What is asked: Extract the listing below, reproducing every line from the one containing "Viewport: 840px width, 581px height." through the one containing "Click the Заказать", both included, exactly as they appear.

Data to process:
● ● ● ●
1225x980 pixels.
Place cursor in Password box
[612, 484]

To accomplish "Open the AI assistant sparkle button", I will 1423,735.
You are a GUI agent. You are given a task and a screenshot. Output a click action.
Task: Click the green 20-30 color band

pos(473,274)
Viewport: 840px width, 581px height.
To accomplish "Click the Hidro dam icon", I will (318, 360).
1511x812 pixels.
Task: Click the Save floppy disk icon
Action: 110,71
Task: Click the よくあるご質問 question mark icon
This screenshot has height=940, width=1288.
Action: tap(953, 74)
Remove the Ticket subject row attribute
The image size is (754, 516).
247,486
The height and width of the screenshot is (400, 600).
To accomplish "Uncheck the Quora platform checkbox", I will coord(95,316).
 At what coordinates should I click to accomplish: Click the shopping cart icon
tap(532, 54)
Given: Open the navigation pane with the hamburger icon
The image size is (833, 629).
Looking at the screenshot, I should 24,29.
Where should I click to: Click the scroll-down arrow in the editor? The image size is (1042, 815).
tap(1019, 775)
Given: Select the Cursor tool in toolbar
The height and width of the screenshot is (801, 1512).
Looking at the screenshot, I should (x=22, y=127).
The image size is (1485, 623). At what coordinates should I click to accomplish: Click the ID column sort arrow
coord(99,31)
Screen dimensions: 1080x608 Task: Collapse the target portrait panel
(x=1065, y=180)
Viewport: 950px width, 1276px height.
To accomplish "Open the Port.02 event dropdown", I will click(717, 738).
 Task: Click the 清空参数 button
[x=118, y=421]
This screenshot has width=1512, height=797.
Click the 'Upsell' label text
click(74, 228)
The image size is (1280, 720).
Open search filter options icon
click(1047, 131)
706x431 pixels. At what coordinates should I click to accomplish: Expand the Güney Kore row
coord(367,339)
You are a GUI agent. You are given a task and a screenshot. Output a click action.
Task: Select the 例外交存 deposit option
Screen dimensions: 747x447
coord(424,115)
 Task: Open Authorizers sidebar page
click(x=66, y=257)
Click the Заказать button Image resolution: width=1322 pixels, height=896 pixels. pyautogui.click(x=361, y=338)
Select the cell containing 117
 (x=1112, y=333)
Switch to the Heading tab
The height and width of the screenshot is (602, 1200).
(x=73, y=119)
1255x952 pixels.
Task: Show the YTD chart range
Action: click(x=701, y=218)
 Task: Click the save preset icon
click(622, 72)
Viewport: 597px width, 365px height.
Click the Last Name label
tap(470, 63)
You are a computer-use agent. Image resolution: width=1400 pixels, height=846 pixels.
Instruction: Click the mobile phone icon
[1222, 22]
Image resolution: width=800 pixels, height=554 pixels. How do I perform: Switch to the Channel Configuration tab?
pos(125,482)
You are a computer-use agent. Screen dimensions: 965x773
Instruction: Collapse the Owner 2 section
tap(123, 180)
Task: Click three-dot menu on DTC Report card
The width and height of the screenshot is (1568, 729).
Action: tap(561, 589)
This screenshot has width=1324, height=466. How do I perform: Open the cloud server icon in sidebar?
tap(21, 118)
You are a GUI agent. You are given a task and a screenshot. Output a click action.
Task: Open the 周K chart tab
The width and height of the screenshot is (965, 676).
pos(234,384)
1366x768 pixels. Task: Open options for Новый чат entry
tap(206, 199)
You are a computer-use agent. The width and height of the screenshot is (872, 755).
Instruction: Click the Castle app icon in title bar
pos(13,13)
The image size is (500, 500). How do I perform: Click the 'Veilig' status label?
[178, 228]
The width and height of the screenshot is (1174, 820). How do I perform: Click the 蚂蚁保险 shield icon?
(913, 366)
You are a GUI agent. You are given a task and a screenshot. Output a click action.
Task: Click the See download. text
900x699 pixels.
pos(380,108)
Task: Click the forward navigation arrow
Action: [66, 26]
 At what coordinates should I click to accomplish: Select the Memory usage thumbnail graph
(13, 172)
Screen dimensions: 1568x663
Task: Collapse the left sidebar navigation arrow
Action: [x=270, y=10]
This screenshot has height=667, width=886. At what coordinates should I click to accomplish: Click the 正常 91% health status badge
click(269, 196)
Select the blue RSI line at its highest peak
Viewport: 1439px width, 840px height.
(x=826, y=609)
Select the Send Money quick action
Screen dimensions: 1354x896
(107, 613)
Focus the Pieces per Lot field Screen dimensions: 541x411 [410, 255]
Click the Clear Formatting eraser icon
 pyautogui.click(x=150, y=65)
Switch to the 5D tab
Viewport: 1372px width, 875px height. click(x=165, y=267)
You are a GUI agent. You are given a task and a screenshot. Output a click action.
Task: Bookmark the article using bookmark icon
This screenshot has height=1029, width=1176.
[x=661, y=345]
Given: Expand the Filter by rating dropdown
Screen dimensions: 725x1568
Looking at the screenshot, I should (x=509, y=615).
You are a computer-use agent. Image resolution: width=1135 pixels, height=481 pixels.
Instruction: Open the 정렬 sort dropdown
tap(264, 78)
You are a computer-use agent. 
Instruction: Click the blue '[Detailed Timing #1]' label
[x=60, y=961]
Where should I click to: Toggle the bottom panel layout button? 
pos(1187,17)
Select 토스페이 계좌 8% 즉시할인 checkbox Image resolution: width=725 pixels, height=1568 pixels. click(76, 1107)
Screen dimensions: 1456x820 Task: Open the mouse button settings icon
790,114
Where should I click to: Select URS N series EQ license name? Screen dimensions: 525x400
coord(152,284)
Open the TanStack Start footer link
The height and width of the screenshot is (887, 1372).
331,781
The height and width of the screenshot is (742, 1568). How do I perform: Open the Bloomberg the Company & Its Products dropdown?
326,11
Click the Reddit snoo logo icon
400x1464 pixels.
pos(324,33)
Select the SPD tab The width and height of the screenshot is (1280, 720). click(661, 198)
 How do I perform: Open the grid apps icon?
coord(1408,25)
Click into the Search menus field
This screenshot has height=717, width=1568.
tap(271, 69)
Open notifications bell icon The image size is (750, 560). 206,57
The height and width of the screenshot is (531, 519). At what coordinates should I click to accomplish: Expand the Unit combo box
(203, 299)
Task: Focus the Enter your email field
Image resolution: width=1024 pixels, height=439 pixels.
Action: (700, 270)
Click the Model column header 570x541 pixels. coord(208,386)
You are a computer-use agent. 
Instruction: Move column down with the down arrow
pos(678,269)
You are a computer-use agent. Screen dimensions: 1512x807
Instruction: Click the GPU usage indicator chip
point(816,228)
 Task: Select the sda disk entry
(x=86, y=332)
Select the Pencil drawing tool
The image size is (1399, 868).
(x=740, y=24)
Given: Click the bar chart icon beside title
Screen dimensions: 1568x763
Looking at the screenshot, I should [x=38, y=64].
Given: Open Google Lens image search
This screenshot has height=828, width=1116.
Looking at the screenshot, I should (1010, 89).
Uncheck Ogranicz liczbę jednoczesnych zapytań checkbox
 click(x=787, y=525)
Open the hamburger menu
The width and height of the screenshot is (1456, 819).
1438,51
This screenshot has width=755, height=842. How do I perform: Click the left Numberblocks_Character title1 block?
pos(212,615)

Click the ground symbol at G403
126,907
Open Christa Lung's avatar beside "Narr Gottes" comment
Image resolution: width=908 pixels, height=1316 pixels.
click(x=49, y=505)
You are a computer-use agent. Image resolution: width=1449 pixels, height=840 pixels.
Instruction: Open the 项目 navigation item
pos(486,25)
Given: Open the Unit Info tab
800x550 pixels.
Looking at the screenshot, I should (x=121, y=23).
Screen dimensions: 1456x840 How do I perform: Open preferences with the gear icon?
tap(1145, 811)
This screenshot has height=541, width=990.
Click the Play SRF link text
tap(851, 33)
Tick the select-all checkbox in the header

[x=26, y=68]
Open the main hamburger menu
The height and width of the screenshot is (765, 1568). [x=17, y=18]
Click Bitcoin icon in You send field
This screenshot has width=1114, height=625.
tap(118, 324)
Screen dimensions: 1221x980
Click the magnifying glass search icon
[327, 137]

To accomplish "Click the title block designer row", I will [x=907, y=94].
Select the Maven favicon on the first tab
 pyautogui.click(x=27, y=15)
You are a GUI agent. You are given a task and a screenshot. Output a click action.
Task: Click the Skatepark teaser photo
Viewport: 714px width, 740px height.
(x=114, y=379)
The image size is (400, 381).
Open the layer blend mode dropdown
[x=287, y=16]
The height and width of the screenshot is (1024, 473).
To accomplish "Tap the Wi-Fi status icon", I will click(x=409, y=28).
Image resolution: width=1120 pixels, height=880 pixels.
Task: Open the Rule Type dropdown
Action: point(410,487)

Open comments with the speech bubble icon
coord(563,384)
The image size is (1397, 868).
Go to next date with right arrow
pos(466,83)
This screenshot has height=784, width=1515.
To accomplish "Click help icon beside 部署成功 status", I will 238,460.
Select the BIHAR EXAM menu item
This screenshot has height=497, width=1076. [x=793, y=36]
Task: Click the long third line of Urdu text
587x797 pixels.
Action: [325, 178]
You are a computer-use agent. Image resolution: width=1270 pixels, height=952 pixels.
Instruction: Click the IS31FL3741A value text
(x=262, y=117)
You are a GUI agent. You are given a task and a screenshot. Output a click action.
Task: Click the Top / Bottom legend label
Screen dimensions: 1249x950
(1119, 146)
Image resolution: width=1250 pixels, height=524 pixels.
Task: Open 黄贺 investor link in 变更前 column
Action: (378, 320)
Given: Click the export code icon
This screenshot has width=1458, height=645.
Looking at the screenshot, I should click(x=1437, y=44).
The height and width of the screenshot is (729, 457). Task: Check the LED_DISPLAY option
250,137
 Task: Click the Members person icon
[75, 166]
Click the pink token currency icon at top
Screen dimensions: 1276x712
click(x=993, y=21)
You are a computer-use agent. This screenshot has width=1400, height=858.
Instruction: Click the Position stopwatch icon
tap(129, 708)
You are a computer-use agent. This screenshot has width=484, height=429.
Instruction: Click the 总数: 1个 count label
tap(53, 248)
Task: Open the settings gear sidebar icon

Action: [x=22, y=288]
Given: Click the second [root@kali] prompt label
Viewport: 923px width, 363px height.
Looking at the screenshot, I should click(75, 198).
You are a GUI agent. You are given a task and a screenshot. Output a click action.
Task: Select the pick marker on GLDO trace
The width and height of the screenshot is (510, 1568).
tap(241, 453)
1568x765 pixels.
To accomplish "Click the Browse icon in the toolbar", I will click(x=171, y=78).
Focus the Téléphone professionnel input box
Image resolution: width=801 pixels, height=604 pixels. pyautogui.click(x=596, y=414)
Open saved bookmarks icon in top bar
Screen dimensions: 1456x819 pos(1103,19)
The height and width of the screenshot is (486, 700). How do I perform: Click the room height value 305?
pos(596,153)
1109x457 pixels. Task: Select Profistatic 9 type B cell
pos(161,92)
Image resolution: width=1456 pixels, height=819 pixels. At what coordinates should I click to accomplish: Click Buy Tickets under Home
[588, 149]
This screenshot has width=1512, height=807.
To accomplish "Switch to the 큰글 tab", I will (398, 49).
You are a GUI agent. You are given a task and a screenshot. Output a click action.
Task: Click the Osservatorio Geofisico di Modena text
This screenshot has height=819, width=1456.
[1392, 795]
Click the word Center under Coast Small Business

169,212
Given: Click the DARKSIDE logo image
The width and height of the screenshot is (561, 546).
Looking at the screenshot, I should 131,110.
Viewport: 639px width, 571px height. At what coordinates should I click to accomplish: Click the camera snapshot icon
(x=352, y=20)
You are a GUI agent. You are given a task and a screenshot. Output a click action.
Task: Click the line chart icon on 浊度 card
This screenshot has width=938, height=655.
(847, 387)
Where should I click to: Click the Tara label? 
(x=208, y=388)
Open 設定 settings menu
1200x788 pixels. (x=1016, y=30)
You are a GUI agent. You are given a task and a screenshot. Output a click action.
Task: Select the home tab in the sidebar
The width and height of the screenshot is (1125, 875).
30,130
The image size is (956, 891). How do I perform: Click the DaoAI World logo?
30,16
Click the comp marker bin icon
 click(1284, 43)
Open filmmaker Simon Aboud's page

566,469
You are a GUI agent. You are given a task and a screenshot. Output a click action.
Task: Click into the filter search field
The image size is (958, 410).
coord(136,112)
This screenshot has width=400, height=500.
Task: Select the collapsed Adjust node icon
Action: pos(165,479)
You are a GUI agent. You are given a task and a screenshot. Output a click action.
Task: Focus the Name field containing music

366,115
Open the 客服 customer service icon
● ● ● ●
Finished task:
Viewport: 840px width, 581px height.
To accomplish "Click the Hidro dam icon", I will (318, 360).
1511x812 pixels.
Task: Click the Save floppy disk icon
Action: 110,71
Task: Click the よくあるご質問 question mark icon
This screenshot has height=940, width=1288.
Action: tap(953, 74)
Remove the Ticket subject row attribute
The image size is (754, 516).
247,486
The height and width of the screenshot is (400, 600).
To accomplish "Uncheck the Quora platform checkbox", I will coord(95,316).
 At what coordinates should I click to accomplish: Click the shopping cart icon
tap(532, 54)
Given: Open the navigation pane with the hamburger icon
The image size is (833, 629).
Looking at the screenshot, I should 24,29.
Where should I click to: Click the scroll-down arrow in the editor? The image size is (1042, 815).
tap(1019, 775)
Given: Select the Cursor tool in toolbar
The height and width of the screenshot is (801, 1512).
Looking at the screenshot, I should (x=22, y=127).
The image size is (1485, 623). At what coordinates should I click to accomplish: Click the ID column sort arrow
coord(99,31)
Screen dimensions: 1080x608 Task: Collapse the target portrait panel
(x=1065, y=180)
Viewport: 950px width, 1276px height.
To accomplish "Open the Port.02 event dropdown", I will click(717, 738).
 Task: Click the 清空参数 button
[x=118, y=421]
This screenshot has width=1512, height=797.
Click the 'Upsell' label text
click(74, 228)
The image size is (1280, 720).
Open search filter options icon
click(1047, 131)
706x431 pixels. At what coordinates should I click to accomplish: Expand the Güney Kore row
coord(367,339)
You are a GUI agent. You are given a task and a screenshot. Output a click action.
Task: Select the 例外交存 deposit option
Screen dimensions: 747x447
coord(424,115)
 Task: Open Authorizers sidebar page
click(x=66, y=257)
Click the Заказать button Image resolution: width=1322 pixels, height=896 pixels. pyautogui.click(x=361, y=338)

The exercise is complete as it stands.